Monica says:
You’ve talked a lot about research and reading other writers to learn from them. How do you go about researching a novel? Do you research before a first draft, after, or while you are writing it?
Depends on the novel. My current novel, as regular readers of this blog will know1, is set in New York City in the 1930s. I’ve been researching it pretty much my entire life. I fell in love with early Hollywood movies when I was a kid. I used to fake being sick so I could stay home from school and watch Bill Collins’ midday movie presentations. I’d also stay up late cause they used to play old movies way into the wee hours. (Still do on ABC1.) I was also a regular attendee of the local revival cinemas. This was before videos, let alone DVD.
More recently I wound up doing doctoral and post-doctoral research that touched on USian science fiction in NYC in the 1930s. This included reading a tonne of letters from back then. By at least October 2006 I was already thinking about a novel set in the early to middle part of last century.
Before I had any idea of the story or characters, I was reading, watching and listening to material that would wind up being useful. None of that research was on purpose but it meant that I went into my current novel with quite a lot of background. But as I write I keep discovering things I don’t know. Like how private and public schools operated in Manhattan in the 1930s, how much it cost for a first-class passage on an ocean liner to England, what tooth paste and tooth brushes looked like back then, and how commonly they were used and so on and so forth. The first draft is full of [how would that have worked?] and [find out how much this would cost] or [when did nylon become commonplace? Second world war? what were the earliest readily available synthetics?].
Every novel I’ve written, no matter how much I knew going in, has involved further research as I wrote.

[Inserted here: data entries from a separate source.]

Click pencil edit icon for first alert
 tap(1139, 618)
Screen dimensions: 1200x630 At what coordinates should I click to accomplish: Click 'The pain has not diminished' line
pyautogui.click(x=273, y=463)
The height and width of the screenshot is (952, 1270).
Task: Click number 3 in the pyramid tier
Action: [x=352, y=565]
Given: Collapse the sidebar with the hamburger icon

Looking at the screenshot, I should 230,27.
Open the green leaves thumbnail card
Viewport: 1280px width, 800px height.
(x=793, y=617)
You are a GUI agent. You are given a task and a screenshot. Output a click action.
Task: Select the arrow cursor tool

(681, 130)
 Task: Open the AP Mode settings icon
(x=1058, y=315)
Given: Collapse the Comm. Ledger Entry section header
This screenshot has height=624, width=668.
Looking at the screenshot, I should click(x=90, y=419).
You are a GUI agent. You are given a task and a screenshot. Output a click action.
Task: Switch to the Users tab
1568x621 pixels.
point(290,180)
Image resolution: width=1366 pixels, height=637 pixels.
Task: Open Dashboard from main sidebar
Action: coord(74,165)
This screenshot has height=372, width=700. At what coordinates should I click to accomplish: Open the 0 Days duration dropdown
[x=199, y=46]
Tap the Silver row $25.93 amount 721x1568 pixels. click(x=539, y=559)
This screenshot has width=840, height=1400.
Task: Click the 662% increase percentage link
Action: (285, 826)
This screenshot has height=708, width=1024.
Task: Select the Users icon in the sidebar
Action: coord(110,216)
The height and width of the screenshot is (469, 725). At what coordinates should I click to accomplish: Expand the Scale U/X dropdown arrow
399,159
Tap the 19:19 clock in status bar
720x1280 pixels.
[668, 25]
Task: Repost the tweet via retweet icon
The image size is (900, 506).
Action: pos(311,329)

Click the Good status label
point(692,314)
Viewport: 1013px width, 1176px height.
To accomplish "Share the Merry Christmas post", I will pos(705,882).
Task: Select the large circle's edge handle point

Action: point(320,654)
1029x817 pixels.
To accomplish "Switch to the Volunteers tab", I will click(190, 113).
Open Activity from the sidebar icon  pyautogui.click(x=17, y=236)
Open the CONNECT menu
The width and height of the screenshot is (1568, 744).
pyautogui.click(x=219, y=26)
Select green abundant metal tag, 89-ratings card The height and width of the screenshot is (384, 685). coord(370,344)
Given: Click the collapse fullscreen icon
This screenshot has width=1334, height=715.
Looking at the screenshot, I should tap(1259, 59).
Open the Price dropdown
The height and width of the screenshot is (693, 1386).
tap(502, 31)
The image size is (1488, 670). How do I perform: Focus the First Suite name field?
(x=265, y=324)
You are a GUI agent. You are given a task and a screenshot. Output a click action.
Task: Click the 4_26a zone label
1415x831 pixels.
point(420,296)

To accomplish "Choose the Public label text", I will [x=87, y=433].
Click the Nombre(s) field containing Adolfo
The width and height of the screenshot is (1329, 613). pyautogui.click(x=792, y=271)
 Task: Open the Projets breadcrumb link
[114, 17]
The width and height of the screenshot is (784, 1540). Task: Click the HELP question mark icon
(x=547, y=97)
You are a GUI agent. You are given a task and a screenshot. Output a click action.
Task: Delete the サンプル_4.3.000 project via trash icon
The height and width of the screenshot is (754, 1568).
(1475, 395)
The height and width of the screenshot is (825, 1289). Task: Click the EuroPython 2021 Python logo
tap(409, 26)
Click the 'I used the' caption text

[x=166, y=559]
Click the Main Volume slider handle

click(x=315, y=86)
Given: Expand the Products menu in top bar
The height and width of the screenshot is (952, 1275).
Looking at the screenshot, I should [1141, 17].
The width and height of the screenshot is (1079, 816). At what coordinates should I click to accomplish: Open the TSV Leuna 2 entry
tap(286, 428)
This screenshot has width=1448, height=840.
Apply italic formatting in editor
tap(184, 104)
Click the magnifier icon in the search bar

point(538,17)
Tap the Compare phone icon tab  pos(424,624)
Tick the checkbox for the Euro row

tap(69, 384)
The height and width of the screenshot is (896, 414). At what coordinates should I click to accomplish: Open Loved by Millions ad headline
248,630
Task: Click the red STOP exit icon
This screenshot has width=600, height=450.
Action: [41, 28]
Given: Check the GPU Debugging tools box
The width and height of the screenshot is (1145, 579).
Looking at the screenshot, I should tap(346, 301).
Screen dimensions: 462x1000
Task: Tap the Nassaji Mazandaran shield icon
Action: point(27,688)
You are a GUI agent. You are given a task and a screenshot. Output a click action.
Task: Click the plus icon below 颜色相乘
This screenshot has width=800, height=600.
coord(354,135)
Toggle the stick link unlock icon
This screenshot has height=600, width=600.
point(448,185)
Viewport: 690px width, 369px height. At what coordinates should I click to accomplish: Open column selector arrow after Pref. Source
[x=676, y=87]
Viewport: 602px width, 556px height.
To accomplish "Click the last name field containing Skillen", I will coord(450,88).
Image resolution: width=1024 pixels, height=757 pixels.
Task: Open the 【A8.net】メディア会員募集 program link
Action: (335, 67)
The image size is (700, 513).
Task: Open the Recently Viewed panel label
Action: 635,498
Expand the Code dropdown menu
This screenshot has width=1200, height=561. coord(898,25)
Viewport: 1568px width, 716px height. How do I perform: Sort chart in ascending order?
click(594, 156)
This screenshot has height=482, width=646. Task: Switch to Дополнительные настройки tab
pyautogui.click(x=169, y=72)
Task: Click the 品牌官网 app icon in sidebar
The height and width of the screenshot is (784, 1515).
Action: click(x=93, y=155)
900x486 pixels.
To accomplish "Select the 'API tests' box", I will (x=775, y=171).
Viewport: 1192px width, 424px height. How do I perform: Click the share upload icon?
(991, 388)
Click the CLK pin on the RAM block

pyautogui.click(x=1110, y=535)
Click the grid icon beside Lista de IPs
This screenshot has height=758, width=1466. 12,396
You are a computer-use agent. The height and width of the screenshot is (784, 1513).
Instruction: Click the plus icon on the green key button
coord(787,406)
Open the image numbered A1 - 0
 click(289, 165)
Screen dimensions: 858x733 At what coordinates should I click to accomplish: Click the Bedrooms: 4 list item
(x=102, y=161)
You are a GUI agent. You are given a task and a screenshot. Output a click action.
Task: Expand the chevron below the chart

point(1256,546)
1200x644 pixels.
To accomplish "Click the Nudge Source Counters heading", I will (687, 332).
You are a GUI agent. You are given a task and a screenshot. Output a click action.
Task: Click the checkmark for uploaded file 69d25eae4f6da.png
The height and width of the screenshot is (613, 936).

I knew virtually nothing going in to Magic or Madness about mathematics, number theory, or Fibonaccis. I researched as I wrote.2
I’ve never written a novel that required no research. For How To Ditch Your Fairy I had to find out a lot about sports I was unfamiliar with. For the liar book I learned about the difference between compulsive and pathological liars and theories about why people lie and how best to detect lies and much other spoilery stuff. Sometimes I think I write novels solely to force myself to learn.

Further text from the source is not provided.